Abstract: Despite being proposed since more than 50 years ago, COordinate Rotation DIgital Computer (CORDIC) is still one of the most effective algorithms for elementary function calculation so far. Original CORDIC, however, suffers high latency due to its nature of unvarying number of rotations. As a result, a low-latency hybrid adaptive (HA) CORDIC is proposed in this paper. Firstly, adaptive angle selection decreases total iterations up to 50% with respect to higher accuracy of results. Secondly, hybrid architecture including fixed-point input and floating-point output reduces the total hardware utilization and enhances the dynamic range of final results. Lastly, parallel and pipeline processing together with resource sharing technique allow the design to operate fully at 175.7 MHz with low resource consumption -1,139 LUTs and 489 registers.
Introduction
CORDIC, a simple and efficient iterative algorithm to compute elementary functions, was first introduced by Volder [1] in 1959 and later extended by Walther [2] in 1971. In fact, CORDIC only requires the additions, subtractions, and shift operations, thereby fitting with Very-Large-Scale Integration (VLSI) system design. For this reason, a vast amount of research in CORDIC algorithm and hardware solution still are in progress although CORDIC is more than 50 years old [3] .
CORDIC-based Fast Fourier Transform (FFT) [4, 5] plays an essential role in most multimedia and wireless communication applications, where the evaluation of trigonometric functions are imperative. Fixed-point number representation is widely utilized in those systems due to its simple calculation and sufficient precision. However, some advanced applications such as Synthetic Aperture Radar (SAR) data processing [6] , require not only highly precise results but also suitable format to manage wide dynamic range of numbers. In those systems, floating-point representation, instead of fixedpoint, are deployed to retain real numbers resolution and accuracy effectively. Many approaches to highly efficient floating-point CORDIC, therefore, have been proposed recently. D. M. Munoz et al. [7] described a two-operationmode floating-point CORDIC architecture that can compute the sine, cosine, or arctangent function. The design achieved an operating frequency of 86.1 MHz with elapsed time around 90 clock cycles at single-precision configuration. P. Surapong et al. [8] proposed an 8-and 16-stage pipelined floatingpoint CORDIC for phase and magnitude detector. As much as, 23% slice register and 38% slice lookup table (LUT) of Xilinx Virtex-5 are used for this 16-stage system, whereas the maximum frequency is only 133.8 MHz. Both Nikhil Dhume et al. [9] and Jie Zhou et al. [10] presented a hybrid approach that firstly convert floating-point input into fixed-point format. A fixed-point CORDIC, then, computes the trigonometric functions and those results, lastly, are transformed into IEEE 754 floating-point format.
In order to reduce error in the results of CORDIC system, more iterations must be performed. However, the number of iterations and clock cycles of each iteration significant affect the latency of CORDIC algorithm.
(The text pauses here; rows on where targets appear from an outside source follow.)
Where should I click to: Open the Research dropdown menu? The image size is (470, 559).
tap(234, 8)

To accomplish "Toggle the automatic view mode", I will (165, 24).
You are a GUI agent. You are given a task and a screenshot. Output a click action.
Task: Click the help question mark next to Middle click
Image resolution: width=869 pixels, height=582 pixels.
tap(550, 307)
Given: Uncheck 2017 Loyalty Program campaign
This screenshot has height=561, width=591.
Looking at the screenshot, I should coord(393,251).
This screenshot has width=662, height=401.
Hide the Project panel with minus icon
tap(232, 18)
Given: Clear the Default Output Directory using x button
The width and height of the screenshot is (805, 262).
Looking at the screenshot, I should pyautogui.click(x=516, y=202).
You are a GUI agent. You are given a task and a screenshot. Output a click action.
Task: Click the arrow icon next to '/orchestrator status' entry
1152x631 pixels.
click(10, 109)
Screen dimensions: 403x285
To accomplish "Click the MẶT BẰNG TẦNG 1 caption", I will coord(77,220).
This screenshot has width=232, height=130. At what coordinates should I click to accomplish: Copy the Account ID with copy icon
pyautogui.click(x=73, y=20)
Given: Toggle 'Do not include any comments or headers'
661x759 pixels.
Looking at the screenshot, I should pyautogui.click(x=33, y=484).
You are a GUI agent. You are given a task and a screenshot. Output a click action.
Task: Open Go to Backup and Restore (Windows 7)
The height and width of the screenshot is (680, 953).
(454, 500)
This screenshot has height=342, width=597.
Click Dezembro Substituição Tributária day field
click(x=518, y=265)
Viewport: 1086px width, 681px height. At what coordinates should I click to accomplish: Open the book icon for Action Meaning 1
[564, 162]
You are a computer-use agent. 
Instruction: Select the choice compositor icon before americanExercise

Many approaches to enhance the precision without sacrificing the latency, therefore, have been increasingly attractive. In 1993, Y.H. Hu et al. [11] proposed a method called angle recording which could reduce 50 % the number of iterations. K. R. Terence et al. [12] proposed parallel angle recording method that converged to the final result in the least number of iterations. This method chooses all angle constants in one step but requires a large number of comparison logics. P. K. Meher et al. [13] used angle recording scheme for rotating a fixed angle that could be used in specific application areas such as robotics, graphics, games, and animation. R. Shukla et al. [14] proposed a new low-latency CORDIC algorithm that combining two existing algorithms. This new one can reduce the iterations to (3n/8 + 1) with n is the number of bit precision. Likewise, another reducing iteration algorithm was proposed by S. Aggarwal et al. [15] , which could be applied to waveform generator.
In this paper, a low-latency hybrid adaptive CORDIC with floatingpoint precision is proposed. Moreover, this proposed scheme can obtain low-resource consumption. The contributions of this research are described in detail as follows.
• Low-resource: Hybrid architecture includes 24-bit fixed-point input angle in degree and 32-bit IEEE 754 floating-point sine/cosine outputs. This architecture aims to balance the calculation accuracy with resource utilization. Furthermore, in floating-point arithmetic, resource sharing technique is implemented to reduce the logic utilization by around 70% in comparison with Altera library of the same function.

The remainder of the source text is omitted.